Novel use of riociguat in infants with severe pulmonary arterial hypertension unable to wean from inhaled nitric oxide.

INTRODUCTION

Riociguat, an oral soluble guanylate cyclase stimulator, has been approved for use in adults with pulmonary arterial hypertension (PAH) and chronic thromboembolic pulmonary hypertension. However, there is limited data on its therapeutic use in children.

CASE PRESENTATION

We report the case of two infants with severe suprasystemic pulmonary hypertension who were successfully treated with riociguat after failure to wean off inhaled nitric oxide (iNO) despite combination PAH therapy. Case 1 is a 6-month-old term male with TBX4 deletion who presented with severe hypoxemic respiratory failure and severe PAH immediately after birth. Initial cardiac catheterization showed PVRi 15.5 WUm2. Marked hypoxemia and PAH persisted despite aggressive therapy with sildenafil, bosentan, intravenous treprostinil, and milrinone. The infant required high doses of inhaled nitric oxide (60 ppm) and manifested significant post-ductal hypoxemia and hemodynamic instability with any attempt at weaning.

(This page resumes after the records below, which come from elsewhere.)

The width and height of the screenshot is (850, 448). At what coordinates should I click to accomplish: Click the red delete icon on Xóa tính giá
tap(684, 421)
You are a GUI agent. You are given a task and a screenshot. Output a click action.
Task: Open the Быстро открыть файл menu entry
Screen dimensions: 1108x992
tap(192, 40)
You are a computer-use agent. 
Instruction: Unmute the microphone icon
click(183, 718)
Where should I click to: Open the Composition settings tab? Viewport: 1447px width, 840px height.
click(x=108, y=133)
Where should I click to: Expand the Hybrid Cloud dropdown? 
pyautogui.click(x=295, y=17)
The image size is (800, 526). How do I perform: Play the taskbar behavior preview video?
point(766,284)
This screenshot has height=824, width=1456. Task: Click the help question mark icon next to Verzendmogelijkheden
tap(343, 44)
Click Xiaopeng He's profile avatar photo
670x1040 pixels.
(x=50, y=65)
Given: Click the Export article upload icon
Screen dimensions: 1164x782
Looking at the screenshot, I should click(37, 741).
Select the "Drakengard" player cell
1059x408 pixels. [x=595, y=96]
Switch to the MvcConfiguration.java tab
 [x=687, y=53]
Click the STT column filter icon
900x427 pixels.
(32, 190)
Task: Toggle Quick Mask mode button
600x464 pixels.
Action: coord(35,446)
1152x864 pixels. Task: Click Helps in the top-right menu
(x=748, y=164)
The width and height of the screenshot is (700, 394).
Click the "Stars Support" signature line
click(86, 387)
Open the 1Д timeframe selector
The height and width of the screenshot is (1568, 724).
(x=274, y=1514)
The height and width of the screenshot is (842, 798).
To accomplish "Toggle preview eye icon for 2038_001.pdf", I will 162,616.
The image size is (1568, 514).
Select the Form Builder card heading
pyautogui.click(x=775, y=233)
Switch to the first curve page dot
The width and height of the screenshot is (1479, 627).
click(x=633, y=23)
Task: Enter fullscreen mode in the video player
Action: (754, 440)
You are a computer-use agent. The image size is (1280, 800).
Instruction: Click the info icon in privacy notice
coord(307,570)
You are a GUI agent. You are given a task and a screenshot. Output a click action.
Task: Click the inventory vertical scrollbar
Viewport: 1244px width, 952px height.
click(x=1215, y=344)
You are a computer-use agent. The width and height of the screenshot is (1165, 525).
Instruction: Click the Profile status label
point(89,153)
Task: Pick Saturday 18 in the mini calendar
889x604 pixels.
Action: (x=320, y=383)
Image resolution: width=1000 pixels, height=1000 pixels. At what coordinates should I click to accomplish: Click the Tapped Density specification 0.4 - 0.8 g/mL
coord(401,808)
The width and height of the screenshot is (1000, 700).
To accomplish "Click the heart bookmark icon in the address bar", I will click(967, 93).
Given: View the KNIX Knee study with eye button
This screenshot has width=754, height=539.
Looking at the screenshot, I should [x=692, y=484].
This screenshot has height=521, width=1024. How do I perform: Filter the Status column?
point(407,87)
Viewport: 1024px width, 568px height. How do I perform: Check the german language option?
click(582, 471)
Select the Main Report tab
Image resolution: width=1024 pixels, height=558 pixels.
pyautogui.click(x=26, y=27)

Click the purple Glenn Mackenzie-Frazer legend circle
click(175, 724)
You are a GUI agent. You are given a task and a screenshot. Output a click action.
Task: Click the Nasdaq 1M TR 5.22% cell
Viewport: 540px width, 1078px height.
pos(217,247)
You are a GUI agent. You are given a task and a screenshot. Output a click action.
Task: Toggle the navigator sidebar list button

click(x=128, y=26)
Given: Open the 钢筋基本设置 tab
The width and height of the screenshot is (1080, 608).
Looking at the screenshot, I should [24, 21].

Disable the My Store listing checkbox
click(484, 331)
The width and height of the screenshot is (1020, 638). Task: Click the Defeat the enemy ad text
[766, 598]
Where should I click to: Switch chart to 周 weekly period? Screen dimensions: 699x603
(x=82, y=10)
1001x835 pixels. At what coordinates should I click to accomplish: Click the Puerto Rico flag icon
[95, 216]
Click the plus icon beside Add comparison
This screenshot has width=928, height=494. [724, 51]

After discontinuation of sildenafil, initiation, and very slow uptitration of riociguat, the patient was able to maintain hemodynamic stability and wean from nitric oxide over 6 weeks with persistently severe but not worsened pulmonary hypertension. Case 2 is a 4-month-old term male with compound heterozygous SLC25A26 mutation and severe pulmonary hypertension. Initial cardiac catheterization showed PVRi 28.2 WUm2. After uptitration of sildenafil, bosentan, and IV treprostinil, serial echocardiograms continued to demonstrate near-systemic pulmonary hypertension. He failed multiple attempts to wean off typical doses of iNO (10-20 ppm) over the following weeks with tachypnea, hypoxemia, and worsening pulmonary hypertension on echocardiogram despite continued aggressive combination targeted therapy. After a 24-h sildenafil washout, he was initiated and uptitrated on riociguat with concomitant, successful wean of nitric oxide over one week that was well tolerated. No serious adverse effects in the titration period were observed.

CONCLUSION

Riociguat may be considered as an adjuvant therapeutic agent in selected children with severe PAH who are poorly responsive to sildenafil therapy and unable to wean from iNO.